My guess is that the fat has very little effect. That’s because it isn’t in solution as individual molecules but rather as little globs of molecules. These should have less effect than the same amount of stuff in solution as individual molecules. Since fat is only maybe 1/6 of the non-water ingredients of whole milk, and it’s present as many-molecule globs, it should have much less effect than, say, the sugar. There’s more sugar by weight, and it’s in solution as smallish individual molecules.
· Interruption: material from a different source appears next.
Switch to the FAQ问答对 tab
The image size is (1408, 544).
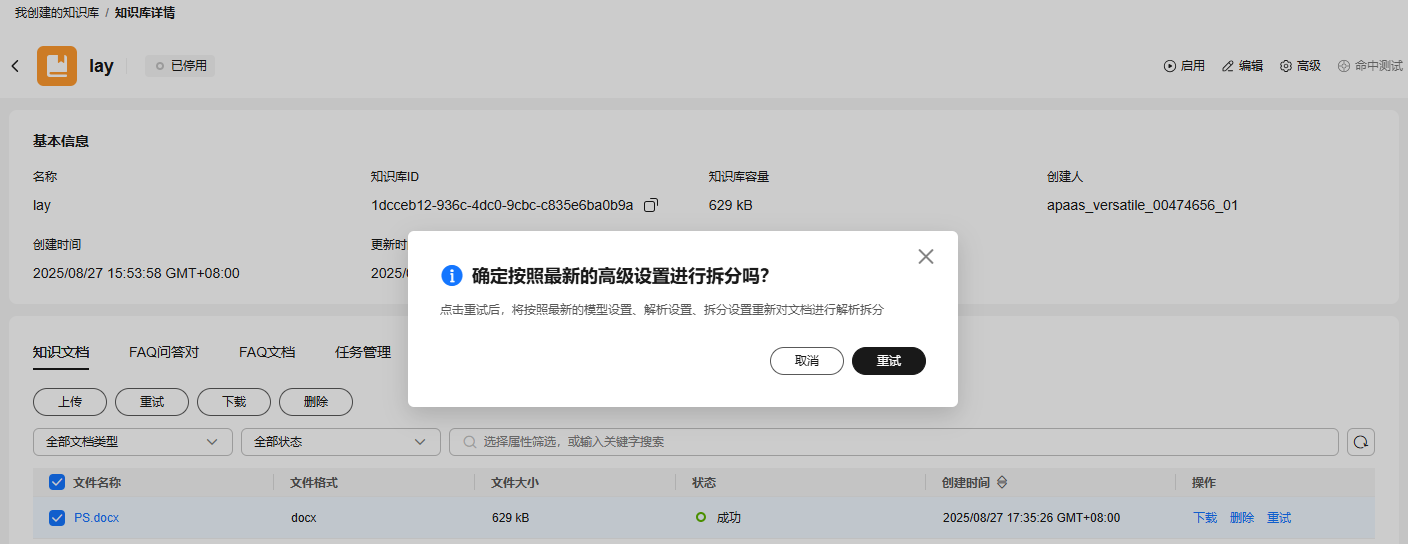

You could try testing this, but I bet it would be hard to see an effect of fat without a very careful experiment.

Mike W.

(published on 10/22/2007)

Follow-Up #2: solute elevation of boiling point

Q:
In answer to Megan’s question on milk fat and boiling point, you made the following remark. Megan (age 15) Myrtle Point HS Oregon A: Megan- .....Roughly speaking, the greater the density (number per volume) of molecules dissolved, the greater the increase in the boiling point. ... My parents and I have been completely unable to find any source, on the internet or in a book, which states this relation between density and boiling point. My Dad, who is a pretty old guy, is certain he remembers this from his high school days, but he cannot find this said anywhere. Can you help, please??? Thank you, in advance, for your kindness, and your interesting web page. Erin
- Erin (age 12)
Whitney Young, Chicago
A:
Erin- we always like follow-up questions. It shows somebody actually read an answer.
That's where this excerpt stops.